What the numbers depend on

  • Network: AgentCore Evaluations C cells round-trip to the AWS region. Network jitter is the dominant variance for those cells. Same-region client-side execution (e.g., on an EC2 instance in us-east-1) would cut the network component but is not the realistic CI scenario, so the benchmark deliberately runs the client off-AWS.
  • CPU: Scenario 2 / A cells are dominated by Python startup, pytest plugin init, cassette parse, and the assertion.
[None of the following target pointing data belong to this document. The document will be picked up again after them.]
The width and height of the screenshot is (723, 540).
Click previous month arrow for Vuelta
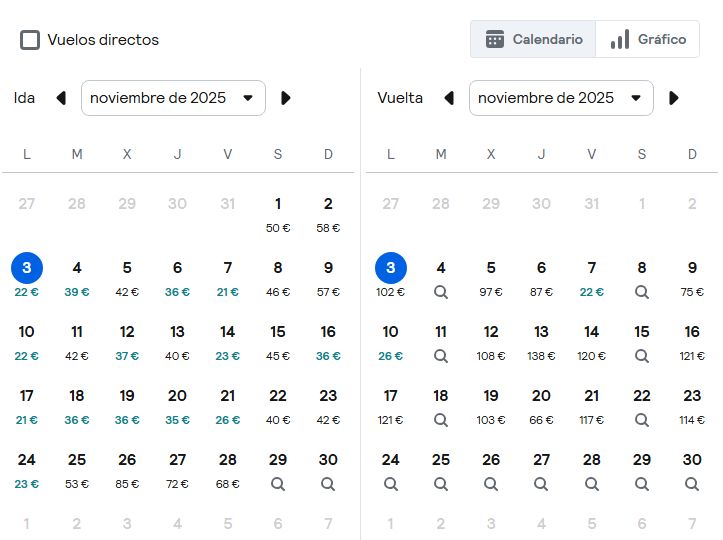click(449, 98)
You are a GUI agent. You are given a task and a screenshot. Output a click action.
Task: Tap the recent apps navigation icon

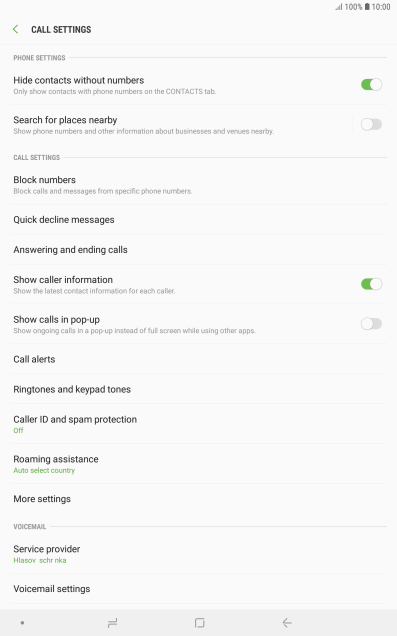point(112,623)
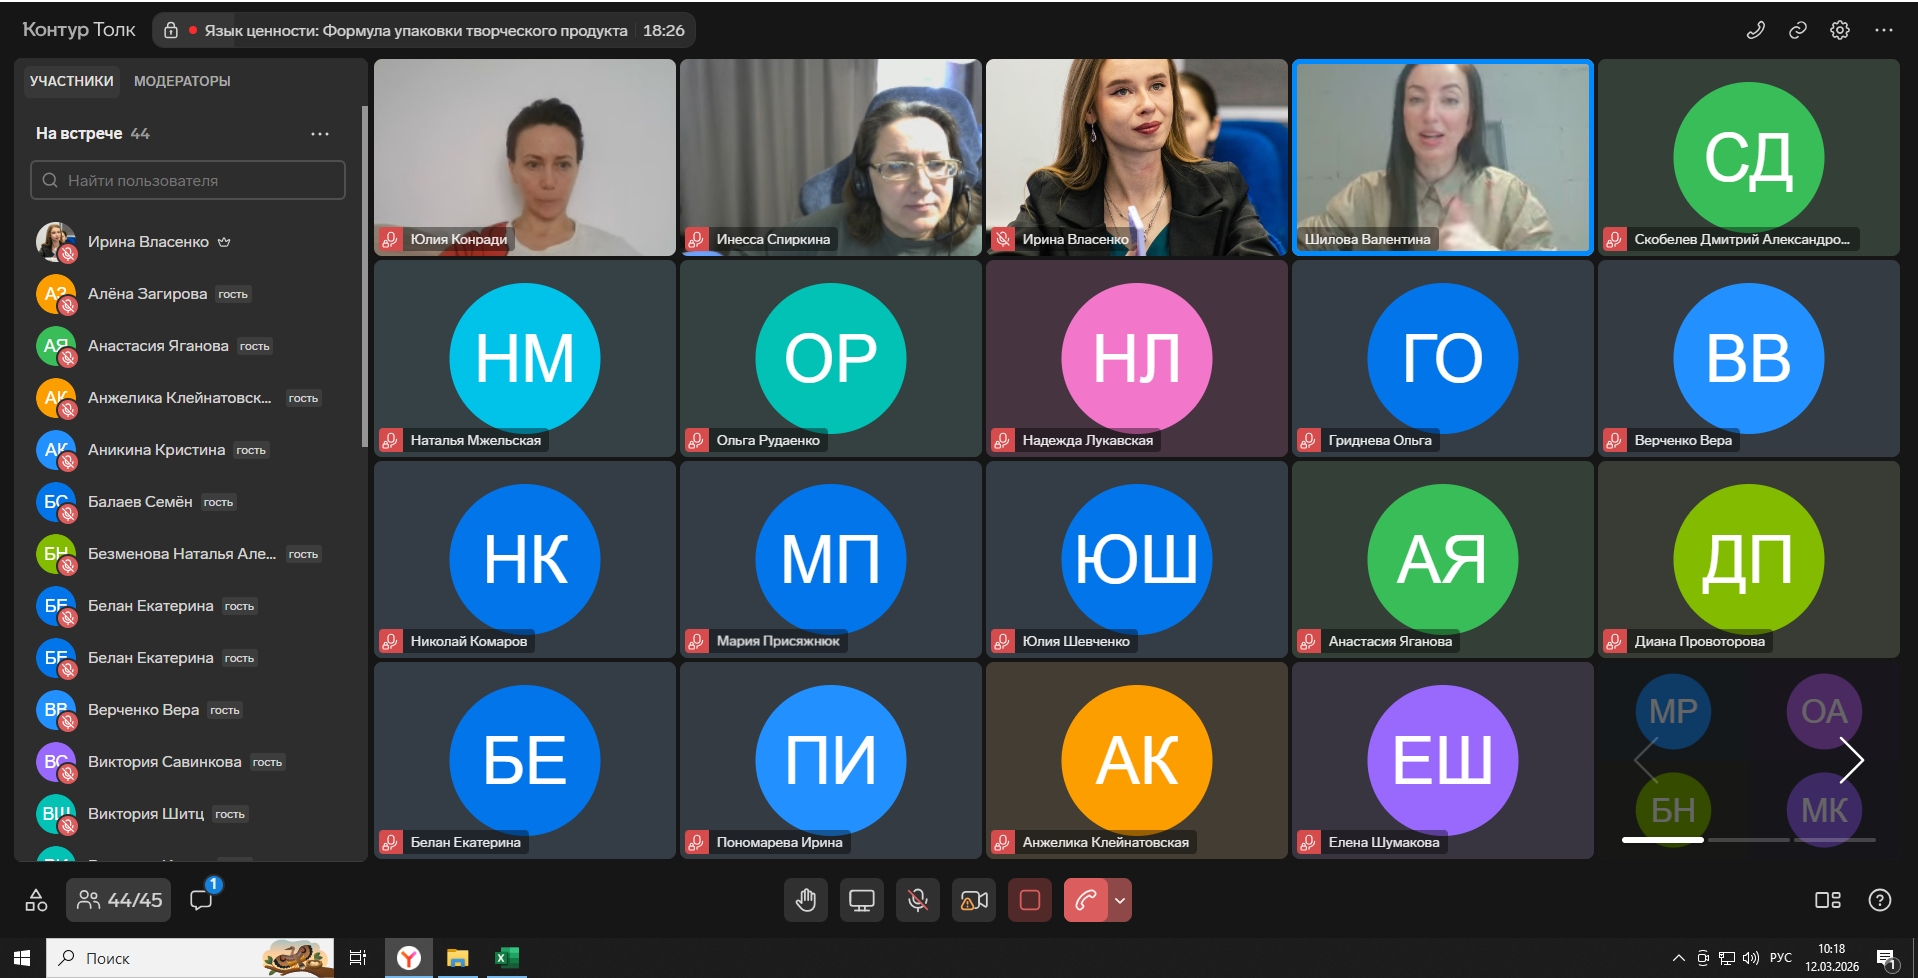Viewport: 1918px width, 978px height.
Task: Toggle the camera on or off
Action: click(973, 901)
Scenario 1 cells across all execution models are dominated by LLM round-trip plus agent runtime; CPU generation matters less for these.
  • Region: keep the AWS region constant across runs.
  • Tooling versions: the driver records agentverify, deepeval, aws-cdk.aws-bedrock-agentcore-alpha, strands-agents, langgraph, and langchain-openai versions in results-YYYY-MM-DDTHHMMSS.json. Pin them in your bench venv before the run so future measurements are apples-to-apples.

Metrics collected

Per (subject × execution model × scenario) cell:

Metric Unit Source
Implementation LOC (test + wiring) lines non-blank, non-comment lines inside the paired # --- benchmark assertion ... markers in each test file. The Strands and LangGraph cells share a single _assert_trajectory helper between _dev and _ci, so LOC is reported once per (subject, model) and applies to both scenarios. For C, the test-side assertion block and the Lambda-side assertion block in agentcore_evaluator_cdk/lambda_src/lambda_function.py move together when the assertion changes and are reported as their sum. CDK / IAM / deploy-script wiring is one-time setup; see DESIGN.md for that breakdown
Test execution wall time (trimmed mean of middle 3 of 5) s 5 invocations are timed; the single highest and lowest are dropped, the remaining 3 are averaged. pytest --durations=0 produces the per-run numbers
API calls per test run count manual enumeration of LLM provider calls + AWS API calls. For C, this counts the boto3 Evaluate API call once; the Lambda invocation that AgentCore Evaluations makes inside that call is an internal AWS hop and is not counted as a client-issued API call
Dollar cost per test run USD LLM-token cost computed from cassette token aggregates × current public pricing (Bedrock Sonnet 4.6: $3 in / $15 out per 1M; OpenAI gpt-5.4-mini: $0.75 in / $4.50 out per 1M; snapshot 2026-05-17). B and C cells have identical $ / run whenever they invoke the same LLM the same number of times, because the LLM-token cost dominates and the additional AgentCore Evaluations + Lambda overhead in C is below the 4-decimal display threshold (Lambda invocation alone is about $0.0000005 at the configured size; AgentCore Evaluations Evaluate does not publish a documented per-call price as of the snapshot date, and the table treats it as zero pending official guidance — a known understatement)
CI secrets required count distinct credentials the CI job must hold (drops to zero for A under Scenario 2)
Cold start overhead s for C, includes Lambda init duration; for A/B it is the time to first assertion

The LOC counting rule is documented in DESIGN.md so it is consistent across all 12 cells. Each results file pins the exact rule and tooling versions it was measured with.

Non-goals

Summarised in DESIGN.md; the short version:

  • No LLM-as-a-Judge benchmarking (out of scope: this benchmark only compares deterministic, code-based checks).
  • No trajectory-fixture path for B or C. Inventing one would compare a benchmark scaffold rather than the products' documented CI patterns.
  • No load / scaling tests.
  • No accuracy comparison on a correct run (all three execution models are deterministic by design).
  • Not wired into CI on every commit.